▸ **TO DO**:
The reply should return the data in full, exactly as written.
....................
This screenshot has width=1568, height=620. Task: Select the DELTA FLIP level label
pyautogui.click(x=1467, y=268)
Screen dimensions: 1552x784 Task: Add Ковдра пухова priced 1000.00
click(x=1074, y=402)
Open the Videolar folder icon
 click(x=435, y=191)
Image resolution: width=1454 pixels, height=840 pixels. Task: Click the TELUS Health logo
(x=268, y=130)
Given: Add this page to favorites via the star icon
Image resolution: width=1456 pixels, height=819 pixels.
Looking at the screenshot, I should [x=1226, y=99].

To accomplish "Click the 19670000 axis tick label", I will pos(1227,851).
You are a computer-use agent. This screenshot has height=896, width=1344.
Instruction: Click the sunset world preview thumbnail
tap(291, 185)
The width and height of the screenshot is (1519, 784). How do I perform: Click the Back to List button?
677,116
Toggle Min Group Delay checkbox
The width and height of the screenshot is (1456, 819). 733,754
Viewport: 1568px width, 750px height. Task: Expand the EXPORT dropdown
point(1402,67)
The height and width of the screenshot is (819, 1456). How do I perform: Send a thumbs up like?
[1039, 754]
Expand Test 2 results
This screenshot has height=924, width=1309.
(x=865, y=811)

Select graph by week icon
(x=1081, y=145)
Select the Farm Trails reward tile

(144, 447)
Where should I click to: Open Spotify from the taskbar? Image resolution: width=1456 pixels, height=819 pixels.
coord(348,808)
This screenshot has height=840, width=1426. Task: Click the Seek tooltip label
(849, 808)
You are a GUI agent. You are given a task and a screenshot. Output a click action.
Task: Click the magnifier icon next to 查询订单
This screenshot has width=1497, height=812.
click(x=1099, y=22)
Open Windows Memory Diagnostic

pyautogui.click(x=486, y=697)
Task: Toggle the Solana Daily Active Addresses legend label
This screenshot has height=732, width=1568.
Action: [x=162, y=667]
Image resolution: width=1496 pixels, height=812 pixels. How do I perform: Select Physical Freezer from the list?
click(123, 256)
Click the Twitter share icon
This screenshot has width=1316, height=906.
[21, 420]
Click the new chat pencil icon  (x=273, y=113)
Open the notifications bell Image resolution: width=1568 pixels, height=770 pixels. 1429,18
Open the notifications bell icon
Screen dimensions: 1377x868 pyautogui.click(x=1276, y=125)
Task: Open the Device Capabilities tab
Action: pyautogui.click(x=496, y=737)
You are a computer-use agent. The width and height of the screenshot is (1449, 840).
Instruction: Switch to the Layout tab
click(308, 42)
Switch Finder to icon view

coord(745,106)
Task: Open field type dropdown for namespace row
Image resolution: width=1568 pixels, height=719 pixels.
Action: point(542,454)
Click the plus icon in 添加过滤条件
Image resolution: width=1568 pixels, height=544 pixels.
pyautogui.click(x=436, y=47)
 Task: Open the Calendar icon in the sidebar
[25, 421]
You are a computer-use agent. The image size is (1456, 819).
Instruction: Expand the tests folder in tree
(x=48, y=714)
....................
▸ **THE COMPLETED TASK**:
This screenshot has width=1568, height=620. Task: Select the DELTA FLIP level label
pyautogui.click(x=1467, y=268)
Screen dimensions: 1552x784 Task: Add Ковдра пухова priced 1000.00
click(x=1074, y=402)
Open the Videolar folder icon
 click(x=435, y=191)
Image resolution: width=1454 pixels, height=840 pixels. Task: Click the TELUS Health logo
(x=268, y=130)
Given: Add this page to favorites via the star icon
Image resolution: width=1456 pixels, height=819 pixels.
Looking at the screenshot, I should [x=1226, y=99].

To accomplish "Click the 19670000 axis tick label", I will pos(1227,851).
You are a computer-use agent. This screenshot has height=896, width=1344.
Instruction: Click the sunset world preview thumbnail
tap(291, 185)
The width and height of the screenshot is (1519, 784). How do I perform: Click the Back to List button?
677,116
Toggle Min Group Delay checkbox
The width and height of the screenshot is (1456, 819). 733,754
Viewport: 1568px width, 750px height. Task: Expand the EXPORT dropdown
point(1402,67)
The height and width of the screenshot is (819, 1456). How do I perform: Send a thumbs up like?
[1039, 754]
Expand Test 2 results
This screenshot has height=924, width=1309.
(x=865, y=811)

Select graph by week icon
(x=1081, y=145)
Select the Farm Trails reward tile

(144, 447)
Where should I click to: Open Spotify from the taskbar? Image resolution: width=1456 pixels, height=819 pixels.
coord(348,808)
This screenshot has height=840, width=1426. Task: Click the Seek tooltip label
(849, 808)
You are a GUI agent. You are given a task and a screenshot. Output a click action.
Task: Click the magnifier icon next to 查询订单
This screenshot has width=1497, height=812.
click(x=1099, y=22)
Open Windows Memory Diagnostic

pyautogui.click(x=486, y=697)
Task: Toggle the Solana Daily Active Addresses legend label
This screenshot has height=732, width=1568.
Action: [x=162, y=667]
Image resolution: width=1496 pixels, height=812 pixels. How do I perform: Select Physical Freezer from the list?
click(123, 256)
Click the Twitter share icon
This screenshot has width=1316, height=906.
[21, 420]
Click the new chat pencil icon  (x=273, y=113)
Open the notifications bell Image resolution: width=1568 pixels, height=770 pixels. 1429,18
Open the notifications bell icon
Screen dimensions: 1377x868 pyautogui.click(x=1276, y=125)
Task: Open the Device Capabilities tab
Action: pyautogui.click(x=496, y=737)
You are a computer-use agent. The width and height of the screenshot is (1449, 840).
Instruction: Switch to the Layout tab
click(308, 42)
Switch Finder to icon view

coord(745,106)
Task: Open field type dropdown for namespace row
Image resolution: width=1568 pixels, height=719 pixels.
Action: point(542,454)
Click the plus icon in 添加过滤条件
Image resolution: width=1568 pixels, height=544 pixels.
pyautogui.click(x=436, y=47)
 Task: Open the Calendar icon in the sidebar
[25, 421]
You are a computer-use agent. The image size is (1456, 819).
Instruction: Expand the tests folder in tree
(x=48, y=714)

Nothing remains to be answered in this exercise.